I was very fortunate, once more, to be on the faculty of the OII summer doctoral program (SDP) that – for the first time – took place at Harvard Law School (and, no, there hasn’t been an attempt to bring it to St. Gallen, rumors to the contrary…). My friends at the Berkman Center did a fantastic job in pulling together a very interesting summer program with a terrific line-up of contributors. Most importantly, however, the Berkman team led by John Palfrey and Colin Maclay selected a fantastic group of 30 PhD students from various disciplines and from across the world. I have been attending all except one of the doctoral programs since 2003, but this group impressed me in particular. We had a series of excellent discussions on a number of fascinating topics, covering meta-, methodological, and substantive issues. Among my favorite debates were the discussions about ICT4D, digital natives, identity, privacy, and peer production, and I very much enjoyed JZ’s talk about academic charisma and communication. In addition, I had the pleasure to moderate four student sessions in which the PhD candidates presented their research, and was naturally especially fascinated by Joris van Hoboken’s dissertation on search engine regulation. He, among several others (check out the aggregator), provided also excellent blog coverage of the SDP 2007 (here, his final post).

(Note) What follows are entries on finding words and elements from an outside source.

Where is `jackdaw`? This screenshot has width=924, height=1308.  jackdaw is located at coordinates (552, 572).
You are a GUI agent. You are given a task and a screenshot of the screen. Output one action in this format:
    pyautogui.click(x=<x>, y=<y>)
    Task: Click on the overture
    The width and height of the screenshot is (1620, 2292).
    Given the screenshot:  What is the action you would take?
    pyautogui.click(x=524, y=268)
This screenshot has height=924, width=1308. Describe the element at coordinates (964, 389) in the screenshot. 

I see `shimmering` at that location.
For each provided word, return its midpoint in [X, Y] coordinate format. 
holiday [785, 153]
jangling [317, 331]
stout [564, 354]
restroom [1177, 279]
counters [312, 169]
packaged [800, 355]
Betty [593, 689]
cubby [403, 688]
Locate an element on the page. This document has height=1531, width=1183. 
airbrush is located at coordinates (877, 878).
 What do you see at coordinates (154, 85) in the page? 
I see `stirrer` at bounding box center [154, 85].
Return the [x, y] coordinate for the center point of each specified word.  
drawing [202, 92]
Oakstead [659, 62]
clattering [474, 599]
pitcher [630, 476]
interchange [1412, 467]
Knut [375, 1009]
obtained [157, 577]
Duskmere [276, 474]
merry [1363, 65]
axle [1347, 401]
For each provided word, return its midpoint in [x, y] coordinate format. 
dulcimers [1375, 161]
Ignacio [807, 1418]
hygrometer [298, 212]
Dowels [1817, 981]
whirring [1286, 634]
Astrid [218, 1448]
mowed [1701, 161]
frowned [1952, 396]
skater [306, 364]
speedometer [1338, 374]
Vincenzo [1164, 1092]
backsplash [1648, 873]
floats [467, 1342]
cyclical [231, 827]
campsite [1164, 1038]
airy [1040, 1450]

A second highlight, doubtlessly, were great conversations about our ongoing digital natives project. I had several thought-provoking discussions with my colleague John Palfrey (whom I admire so much not only for being a gifted teacher, brilliant mind, and thoughtful leader, but equally for being a truly amazing collaborator and friend), about the scope of our early-stage research project, about methodologies, the goals of our project, and the message(s) we want to send in the book that we’re currently co-authoring. Also the various contacts with the members of our Berkman/St. Gallen digital native research team, including Erin Mishkin (team leader), Chen Fang, Nadine Blaettler (from our St. Gallen team, currently in Boston), Tony Pino, and Miriam Simun (who has spent the past few weeks here in St. Gallen), among others, made this trip a particularly exciting one. Similarly enjoyable were excellent interventions (including some push-back) from my colleagues Ethan Zuckerman and danah boyd.

Another interesting experience was a symposium hosted by the Harvard Business School on the Internet as a Public Good. A number of great scholars and activists were invited to think about the question as to what extent the Internet can be seen as a public good. I was invited to give a brief talk from the legal/policy perspective, but did unfortunately not a great job in framing the discussion – despite my well-known love for coherent frameworks. In any event, it was an intellectually challenging workshop that also made it clear how even the brightest people in one room may sometimes face difficulties to really enhance a discussion in a structured way. The co-organizers Colin Maclay, Karim Lakhani, David Weinberger, Amar Ashar, Frank Hecker and Zak Greant deserve a great thank you for running this experiment with an immensely complex and equally fascinating workshop topic.

In sum, a wonderful time in Cambridge and yet another illustration why I really do think that MA 02318 is the best place in the world. Thanks to Catherine Bracy, Seth Young, Amar Ashar, Becca Tabasky, and all other Berkman staff members who helped me planning this trip and took care of the logistics.

Now back in St. Gallen, I will spend most of August on the book I mentioned above, on a text with Prof. Herbert Burkert on the information law approach vs. the business law approach as applied to technological innovation, an article about Google, a book chapter on corporate social responsibility/sphere of influence, a piece on IPR and neuro-science, and – last but not least – an overdue commentary on the new Swiss GmbH-Law. Besides, I’m working on our upcoming study trip to Shanghai and try to adjust to the Chinese mentality: “panta rei”. So, please forgive me if I’m a slow responder (and blogger, for that matter) over the weeks to come.